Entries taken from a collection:

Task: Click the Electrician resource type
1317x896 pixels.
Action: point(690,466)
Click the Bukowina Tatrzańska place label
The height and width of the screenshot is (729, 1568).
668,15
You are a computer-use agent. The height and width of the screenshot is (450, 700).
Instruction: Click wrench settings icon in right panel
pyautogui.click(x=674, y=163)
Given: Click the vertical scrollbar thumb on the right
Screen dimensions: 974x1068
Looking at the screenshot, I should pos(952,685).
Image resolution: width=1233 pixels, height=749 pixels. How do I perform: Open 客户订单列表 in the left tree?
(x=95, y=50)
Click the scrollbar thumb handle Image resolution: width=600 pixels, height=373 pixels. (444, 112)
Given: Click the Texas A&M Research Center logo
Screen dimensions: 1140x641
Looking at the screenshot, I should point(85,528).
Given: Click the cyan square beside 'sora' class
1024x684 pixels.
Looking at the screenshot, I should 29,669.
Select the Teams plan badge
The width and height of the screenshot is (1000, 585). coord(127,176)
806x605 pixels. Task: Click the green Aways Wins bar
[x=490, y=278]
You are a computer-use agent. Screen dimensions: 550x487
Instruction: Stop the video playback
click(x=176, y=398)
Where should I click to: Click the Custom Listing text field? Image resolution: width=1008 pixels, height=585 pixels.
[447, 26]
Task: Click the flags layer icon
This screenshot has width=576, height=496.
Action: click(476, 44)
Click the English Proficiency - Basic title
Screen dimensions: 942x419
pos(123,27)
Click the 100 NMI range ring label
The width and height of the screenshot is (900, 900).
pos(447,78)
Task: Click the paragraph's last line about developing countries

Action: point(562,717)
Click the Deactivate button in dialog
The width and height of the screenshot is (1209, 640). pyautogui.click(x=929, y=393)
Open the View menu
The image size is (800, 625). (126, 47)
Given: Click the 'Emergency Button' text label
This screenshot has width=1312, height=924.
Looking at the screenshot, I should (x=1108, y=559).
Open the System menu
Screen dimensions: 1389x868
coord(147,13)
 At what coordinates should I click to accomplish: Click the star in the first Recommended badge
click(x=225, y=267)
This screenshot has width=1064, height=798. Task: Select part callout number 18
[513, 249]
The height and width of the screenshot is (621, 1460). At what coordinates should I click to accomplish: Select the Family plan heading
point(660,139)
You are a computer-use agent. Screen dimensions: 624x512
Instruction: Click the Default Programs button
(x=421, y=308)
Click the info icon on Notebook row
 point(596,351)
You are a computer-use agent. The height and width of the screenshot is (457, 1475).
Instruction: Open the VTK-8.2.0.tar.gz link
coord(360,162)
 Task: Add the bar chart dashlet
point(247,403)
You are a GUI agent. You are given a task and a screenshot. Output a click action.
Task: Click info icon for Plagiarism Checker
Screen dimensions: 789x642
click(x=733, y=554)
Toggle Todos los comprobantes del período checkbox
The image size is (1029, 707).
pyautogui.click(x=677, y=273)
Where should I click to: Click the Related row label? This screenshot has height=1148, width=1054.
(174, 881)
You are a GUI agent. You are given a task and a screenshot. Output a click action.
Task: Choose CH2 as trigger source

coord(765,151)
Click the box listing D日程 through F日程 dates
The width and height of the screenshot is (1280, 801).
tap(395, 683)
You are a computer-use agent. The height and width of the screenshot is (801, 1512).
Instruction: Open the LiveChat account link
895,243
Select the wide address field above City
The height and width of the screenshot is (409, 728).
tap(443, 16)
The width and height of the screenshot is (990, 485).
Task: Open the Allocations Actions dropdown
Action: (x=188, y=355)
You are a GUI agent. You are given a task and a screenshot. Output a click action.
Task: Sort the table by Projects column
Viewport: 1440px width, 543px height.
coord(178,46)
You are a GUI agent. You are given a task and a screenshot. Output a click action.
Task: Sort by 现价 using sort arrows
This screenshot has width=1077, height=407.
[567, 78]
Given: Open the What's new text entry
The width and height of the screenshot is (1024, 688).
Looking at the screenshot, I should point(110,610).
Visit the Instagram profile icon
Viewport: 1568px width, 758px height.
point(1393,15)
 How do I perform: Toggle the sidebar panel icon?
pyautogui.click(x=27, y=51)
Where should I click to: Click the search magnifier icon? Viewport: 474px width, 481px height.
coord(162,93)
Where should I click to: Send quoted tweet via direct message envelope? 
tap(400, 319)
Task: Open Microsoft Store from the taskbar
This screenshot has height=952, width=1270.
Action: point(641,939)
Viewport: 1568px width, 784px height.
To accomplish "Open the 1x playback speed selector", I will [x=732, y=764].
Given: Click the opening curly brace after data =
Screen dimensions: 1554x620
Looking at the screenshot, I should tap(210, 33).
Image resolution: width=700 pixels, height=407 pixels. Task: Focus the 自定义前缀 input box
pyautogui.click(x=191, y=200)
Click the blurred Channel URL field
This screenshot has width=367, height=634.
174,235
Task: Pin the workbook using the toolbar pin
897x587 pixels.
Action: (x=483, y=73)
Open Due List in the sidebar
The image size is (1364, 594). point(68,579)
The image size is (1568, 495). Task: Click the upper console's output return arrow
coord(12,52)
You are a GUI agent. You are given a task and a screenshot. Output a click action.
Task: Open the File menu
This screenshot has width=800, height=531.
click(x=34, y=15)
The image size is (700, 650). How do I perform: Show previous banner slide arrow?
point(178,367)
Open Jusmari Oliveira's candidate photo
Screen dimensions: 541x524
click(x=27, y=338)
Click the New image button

### EXERCISE AIM
Return only the lines between the one holding "The width and height of the screenshot is (1024, 688)." and the one holding "Task: Open Microsoft Store from the taskbar", inclusive, exactly as they appear above.

### ANSWER FOR THIS EXERCISE
The width and height of the screenshot is (1024, 688).
Looking at the screenshot, I should point(110,610).
Visit the Instagram profile icon
Viewport: 1568px width, 758px height.
point(1393,15)
 How do I perform: Toggle the sidebar panel icon?
pyautogui.click(x=27, y=51)
Where should I click to: Click the search magnifier icon? Viewport: 474px width, 481px height.
coord(162,93)
Where should I click to: Send quoted tweet via direct message envelope? 
tap(400, 319)
Task: Open Microsoft Store from the taskbar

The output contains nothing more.